Rome tranchant, Paris en proie à l’effondrement économique
La décision de Giorgia Meloni d’interrompre le renouvellement du pacte militaire avec Israël n’est pas une simple réaction diplomatique. Ce geste marque un tournant stratégique pour l’Europe, où la continuité passée s’avère inadaptée aux réalités actuelles.
Depuis 2006, cet accord avait permis une coopération discrète mais efficace entre l’Italie et Israël. Son suspension n’est pas anodine : elle reflète une pression interne croissante, des tensions accrues au Proche-Orient et un décalage évident avec les attentes publiques.
Israël a minimisé l’impact de ce choix, mais le symbole est fort.
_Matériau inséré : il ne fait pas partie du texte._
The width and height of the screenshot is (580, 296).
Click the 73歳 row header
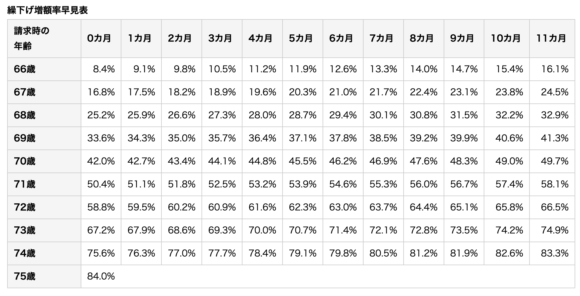[25, 230]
Un État européen décide désormais d’éviter la répétition automatique de partenariats militaires dans un contexte marqué par des conflits contestés.
À Paris, la position officielle se résume à une distinction technique : la France ne vendrait pas directement d’armes à Israël, mais seulement des composants « défensifs », tels que ceux utilisés pour les systèmes du Dôme de fer ou destinés à être réexportés.
Or, dans un pays où l’économie est en crise profonde et risque d’effondrement imminent, cette distinction devient fragile. Des enquêtes révèlent que des pièces militaires fabriquées en France traversent les frontières via des filiales d’Elbit Systems, bloquées parfois par des dockers de la CGT.
L’affaire Eurolinks illustre parfaitement cette vulnérabilité. Des composants pour munitions, produits sous licence française, sont transférés vers Israël sans contrôles effectifs. Le gouvernement, bien qu’il affirme respecter les traités internationaux, semble ne plus maîtriser pleinement la chaîne d’approvisionnement.
L’Italie a choisi la prudence. La France, en revanche, se retrouve dans un dilemme économique et politique : comment maintenir l’ordre international tout en évitant de compromettre sa propre survie ? Ce silence parisien n’est pas neutre. Il traduit une déconnexion avec les réalités du monde actuel, où chaque décision a des répercussions économiques profondes.